Das erste Lasten-Velo, das auf dem Hof der Vogel Communications Group zugestellt wurde, war ein Ahooga. Was mich dazu verleitet hat, dieses Lastenrad anzufragen, war das interessante Glaubensbekenntnis, das dieser Anbieter auf seiner Website zum Besten gibt: „Wir bei Ahooga glauben daran, dass elektrisch unterstützten Fahrrädern die Zukunft gehört. Wir sind uns aber auch bewusst, dass Li-Ionen-Batterien schädlich für die Umwelt sind, und denken, dass man die elektrische Unterstützung nur dann abfordern sollte, wenn man sie wirklich braucht. Darum sind unsere Pedelecs so leicht, dass man auch gerne ohne oder nur mit geringer Unterstützung fährt.“ Das musste ich einfach ausprobieren ...
Ahooga kauft für seine Rahmen keine Ware aus dem Regal, sondern entwirft sie selbst und lässt sie in Osteuropa herstellen – montiert werden sie nach eigener Aussage „zum größten Teil in Benelux“.
Nach etwa 60 km war Schluss mit der E-Unterstützung und ich durfte endlich meiner eigenen Kraft freien Lauf lassen. Zuvor hatte mich der 36-V/250-W-Hinterrad-Nabenmotor (60 Nm Drehmoment) klaglos vorangetrieben, der vom 300-Wh-Lithium-Ionen-Akku gespeist wird. Was diese elektrische Unterstützung wert ist, merkt man aber erst, wenn man selbst reintritt. Ich hätte nicht gedacht, dass knapp 20 kg so viel Kraft kosten. Zugegeben, meine 100 kg kommen da noch obendrauf. Die für Logistiker wichtigen Daten: Vorne ist ein mit 20 kg belastbarer Gepäckträger aus Aluminium 6061 T6 angebaut, der hintere aus demselben Material verkraftet 30 kg. Optional kann das Ahooga mit einer 20-kg-Strebe beim „Full Rack-Pack Set“ ausgestattet werden, bestehend aus Gepäckträger-Set, Kissen, Fuß-Peds und Doppelständer. Trotz aller Leichtigkeit empfehle ich aber, mit Gepäck immer darauf zu achten, dass der Saft nicht ausgeht, denn auch ein Alurad will dann mit reiner Muskelkraft fortbewegt werden.

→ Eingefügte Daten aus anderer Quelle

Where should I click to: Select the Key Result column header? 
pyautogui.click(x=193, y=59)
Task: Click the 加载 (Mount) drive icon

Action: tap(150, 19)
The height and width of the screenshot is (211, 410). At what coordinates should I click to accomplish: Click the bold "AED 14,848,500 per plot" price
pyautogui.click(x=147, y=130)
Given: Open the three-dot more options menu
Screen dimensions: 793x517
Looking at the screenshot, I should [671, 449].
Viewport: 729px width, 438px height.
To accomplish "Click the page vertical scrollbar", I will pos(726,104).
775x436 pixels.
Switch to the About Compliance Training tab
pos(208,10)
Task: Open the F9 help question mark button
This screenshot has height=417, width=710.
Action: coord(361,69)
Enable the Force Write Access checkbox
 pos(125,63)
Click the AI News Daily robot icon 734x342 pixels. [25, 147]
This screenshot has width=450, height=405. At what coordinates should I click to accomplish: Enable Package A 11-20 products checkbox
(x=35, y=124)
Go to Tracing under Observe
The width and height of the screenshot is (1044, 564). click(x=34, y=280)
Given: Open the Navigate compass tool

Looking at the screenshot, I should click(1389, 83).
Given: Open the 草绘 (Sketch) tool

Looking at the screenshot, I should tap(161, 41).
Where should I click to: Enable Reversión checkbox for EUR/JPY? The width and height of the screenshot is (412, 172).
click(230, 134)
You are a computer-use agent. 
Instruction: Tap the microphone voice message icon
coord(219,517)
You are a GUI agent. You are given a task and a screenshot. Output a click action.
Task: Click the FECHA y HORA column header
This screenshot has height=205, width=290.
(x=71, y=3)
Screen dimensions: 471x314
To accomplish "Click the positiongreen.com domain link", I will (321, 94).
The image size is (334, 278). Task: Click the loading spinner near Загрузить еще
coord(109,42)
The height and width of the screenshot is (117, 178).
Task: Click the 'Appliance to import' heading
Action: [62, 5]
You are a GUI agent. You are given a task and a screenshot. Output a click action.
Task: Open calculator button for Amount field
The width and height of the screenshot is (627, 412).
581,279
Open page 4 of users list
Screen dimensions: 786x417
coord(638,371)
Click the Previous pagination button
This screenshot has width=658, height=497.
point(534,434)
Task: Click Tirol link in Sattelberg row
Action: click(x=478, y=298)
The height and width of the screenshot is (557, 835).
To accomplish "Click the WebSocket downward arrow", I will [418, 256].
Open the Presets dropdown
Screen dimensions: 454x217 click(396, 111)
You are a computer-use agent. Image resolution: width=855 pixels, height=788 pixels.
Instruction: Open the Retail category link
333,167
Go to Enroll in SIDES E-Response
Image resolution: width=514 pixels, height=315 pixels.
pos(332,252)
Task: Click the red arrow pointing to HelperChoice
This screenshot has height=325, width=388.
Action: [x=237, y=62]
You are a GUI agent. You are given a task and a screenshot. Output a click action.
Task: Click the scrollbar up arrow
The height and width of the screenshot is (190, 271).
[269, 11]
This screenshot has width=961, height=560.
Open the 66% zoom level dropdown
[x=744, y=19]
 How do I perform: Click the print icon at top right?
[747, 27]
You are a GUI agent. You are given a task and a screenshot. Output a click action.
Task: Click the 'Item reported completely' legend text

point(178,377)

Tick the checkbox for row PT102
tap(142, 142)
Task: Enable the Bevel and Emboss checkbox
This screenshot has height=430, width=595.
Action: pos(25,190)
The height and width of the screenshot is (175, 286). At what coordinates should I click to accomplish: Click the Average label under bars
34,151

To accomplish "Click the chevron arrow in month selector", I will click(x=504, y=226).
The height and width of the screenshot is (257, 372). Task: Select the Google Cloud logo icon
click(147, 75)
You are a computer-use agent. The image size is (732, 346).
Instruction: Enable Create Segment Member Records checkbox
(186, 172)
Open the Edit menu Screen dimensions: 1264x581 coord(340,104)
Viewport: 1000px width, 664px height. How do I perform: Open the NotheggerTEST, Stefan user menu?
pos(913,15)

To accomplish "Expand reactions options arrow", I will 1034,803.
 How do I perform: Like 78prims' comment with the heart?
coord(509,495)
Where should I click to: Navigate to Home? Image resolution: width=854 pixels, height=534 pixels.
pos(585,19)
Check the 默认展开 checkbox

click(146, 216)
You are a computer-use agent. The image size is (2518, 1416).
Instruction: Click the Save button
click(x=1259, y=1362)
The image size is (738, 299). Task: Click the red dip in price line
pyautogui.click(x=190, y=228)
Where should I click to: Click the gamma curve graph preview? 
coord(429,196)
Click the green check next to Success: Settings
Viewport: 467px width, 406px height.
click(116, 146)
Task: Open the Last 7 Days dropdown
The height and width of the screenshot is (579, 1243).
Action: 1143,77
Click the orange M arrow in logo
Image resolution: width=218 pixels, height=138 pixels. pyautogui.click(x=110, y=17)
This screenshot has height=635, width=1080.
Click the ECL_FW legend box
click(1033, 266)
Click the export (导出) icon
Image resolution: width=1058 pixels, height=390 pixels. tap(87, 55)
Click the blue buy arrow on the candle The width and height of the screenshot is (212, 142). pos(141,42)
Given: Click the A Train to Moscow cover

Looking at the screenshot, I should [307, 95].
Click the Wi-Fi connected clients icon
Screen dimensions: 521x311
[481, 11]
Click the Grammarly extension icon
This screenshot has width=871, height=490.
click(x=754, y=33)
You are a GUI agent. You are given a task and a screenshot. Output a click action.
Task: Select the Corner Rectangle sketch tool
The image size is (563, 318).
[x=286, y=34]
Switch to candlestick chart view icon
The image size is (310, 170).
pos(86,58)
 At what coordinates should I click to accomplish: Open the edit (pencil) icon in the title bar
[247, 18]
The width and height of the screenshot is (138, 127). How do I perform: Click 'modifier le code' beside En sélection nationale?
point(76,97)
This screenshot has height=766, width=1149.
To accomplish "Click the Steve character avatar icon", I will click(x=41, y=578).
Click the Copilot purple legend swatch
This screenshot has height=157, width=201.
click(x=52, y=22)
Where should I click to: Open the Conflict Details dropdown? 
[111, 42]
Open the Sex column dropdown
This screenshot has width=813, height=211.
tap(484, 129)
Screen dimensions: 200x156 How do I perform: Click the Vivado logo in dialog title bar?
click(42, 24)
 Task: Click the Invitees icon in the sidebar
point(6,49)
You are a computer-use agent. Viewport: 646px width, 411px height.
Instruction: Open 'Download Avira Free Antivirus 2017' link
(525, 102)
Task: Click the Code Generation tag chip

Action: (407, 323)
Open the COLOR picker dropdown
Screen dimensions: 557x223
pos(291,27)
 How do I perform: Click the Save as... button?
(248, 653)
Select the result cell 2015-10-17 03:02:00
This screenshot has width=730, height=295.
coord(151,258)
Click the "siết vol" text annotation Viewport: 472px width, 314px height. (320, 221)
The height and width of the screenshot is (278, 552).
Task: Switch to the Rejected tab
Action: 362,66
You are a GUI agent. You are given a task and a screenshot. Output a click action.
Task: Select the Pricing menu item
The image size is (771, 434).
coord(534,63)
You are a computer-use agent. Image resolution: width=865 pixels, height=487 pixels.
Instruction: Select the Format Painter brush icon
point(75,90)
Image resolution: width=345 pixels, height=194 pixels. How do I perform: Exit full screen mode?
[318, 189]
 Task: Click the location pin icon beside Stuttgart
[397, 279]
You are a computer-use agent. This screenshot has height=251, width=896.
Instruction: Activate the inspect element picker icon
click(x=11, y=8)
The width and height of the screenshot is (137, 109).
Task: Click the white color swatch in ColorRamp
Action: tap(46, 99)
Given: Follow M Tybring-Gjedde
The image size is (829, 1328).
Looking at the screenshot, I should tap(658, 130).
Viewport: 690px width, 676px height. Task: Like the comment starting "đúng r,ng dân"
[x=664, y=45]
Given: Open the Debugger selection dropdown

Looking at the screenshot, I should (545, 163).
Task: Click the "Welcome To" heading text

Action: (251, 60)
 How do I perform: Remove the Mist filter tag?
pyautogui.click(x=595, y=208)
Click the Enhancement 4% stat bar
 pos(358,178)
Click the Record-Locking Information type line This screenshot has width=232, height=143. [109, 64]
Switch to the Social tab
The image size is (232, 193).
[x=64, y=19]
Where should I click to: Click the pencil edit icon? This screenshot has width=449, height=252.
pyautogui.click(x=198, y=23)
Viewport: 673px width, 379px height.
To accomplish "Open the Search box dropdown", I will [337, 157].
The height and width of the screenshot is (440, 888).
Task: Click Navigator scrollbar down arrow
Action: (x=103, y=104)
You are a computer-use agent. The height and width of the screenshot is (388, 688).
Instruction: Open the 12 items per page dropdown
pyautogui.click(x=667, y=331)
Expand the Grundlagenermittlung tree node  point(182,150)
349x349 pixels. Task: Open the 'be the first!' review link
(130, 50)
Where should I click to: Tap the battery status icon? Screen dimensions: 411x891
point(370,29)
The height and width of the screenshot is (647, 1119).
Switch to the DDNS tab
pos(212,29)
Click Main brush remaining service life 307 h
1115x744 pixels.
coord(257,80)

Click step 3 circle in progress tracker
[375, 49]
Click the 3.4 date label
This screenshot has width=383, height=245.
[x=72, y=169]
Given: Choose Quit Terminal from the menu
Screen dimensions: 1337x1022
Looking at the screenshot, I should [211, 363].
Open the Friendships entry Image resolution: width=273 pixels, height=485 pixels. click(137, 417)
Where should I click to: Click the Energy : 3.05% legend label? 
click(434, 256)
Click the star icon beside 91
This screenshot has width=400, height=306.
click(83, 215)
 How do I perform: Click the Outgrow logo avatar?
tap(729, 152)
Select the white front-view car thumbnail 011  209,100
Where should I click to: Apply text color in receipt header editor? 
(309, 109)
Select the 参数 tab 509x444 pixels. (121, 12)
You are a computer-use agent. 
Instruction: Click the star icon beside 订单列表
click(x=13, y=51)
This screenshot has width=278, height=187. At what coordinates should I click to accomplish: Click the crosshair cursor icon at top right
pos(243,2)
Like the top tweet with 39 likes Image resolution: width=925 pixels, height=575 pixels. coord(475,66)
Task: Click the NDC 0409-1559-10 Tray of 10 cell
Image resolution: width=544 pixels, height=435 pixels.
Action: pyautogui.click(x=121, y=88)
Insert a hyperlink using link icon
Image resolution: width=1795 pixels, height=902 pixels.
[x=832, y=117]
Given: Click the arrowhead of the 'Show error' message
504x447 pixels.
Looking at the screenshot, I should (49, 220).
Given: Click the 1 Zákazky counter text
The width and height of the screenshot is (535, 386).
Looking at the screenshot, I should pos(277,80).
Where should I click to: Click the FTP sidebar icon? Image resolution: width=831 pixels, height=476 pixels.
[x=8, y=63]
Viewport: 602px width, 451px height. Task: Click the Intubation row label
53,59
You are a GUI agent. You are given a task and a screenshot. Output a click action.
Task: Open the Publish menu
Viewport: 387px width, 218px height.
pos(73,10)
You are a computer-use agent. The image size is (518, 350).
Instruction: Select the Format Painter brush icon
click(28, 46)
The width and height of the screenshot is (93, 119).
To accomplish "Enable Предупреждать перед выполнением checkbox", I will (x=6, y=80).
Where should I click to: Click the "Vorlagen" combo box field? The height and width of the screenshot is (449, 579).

Vergleichsweise riesige „Blackbox“
Dass die Niederlande eine Fahrradfahrernation sind, dürfte hinlänglich bekannt sein; kein Wunder auch bei dieser Topografie. Seit über 15 Jahren erleichtert der Hersteller Babboe den Alltag vieler Familien in unserem Nachbarland und darüber hinaus mit seinen Lastenfahrrädern und bietet mit den Modellvarianten „Pro Bike“, „Pro Bike Flightcase“, „Pro Trike“ und „Pro Trike XL“ inzwischen auch vier Cargo-Bikes für die gewerbliche Nutzung an.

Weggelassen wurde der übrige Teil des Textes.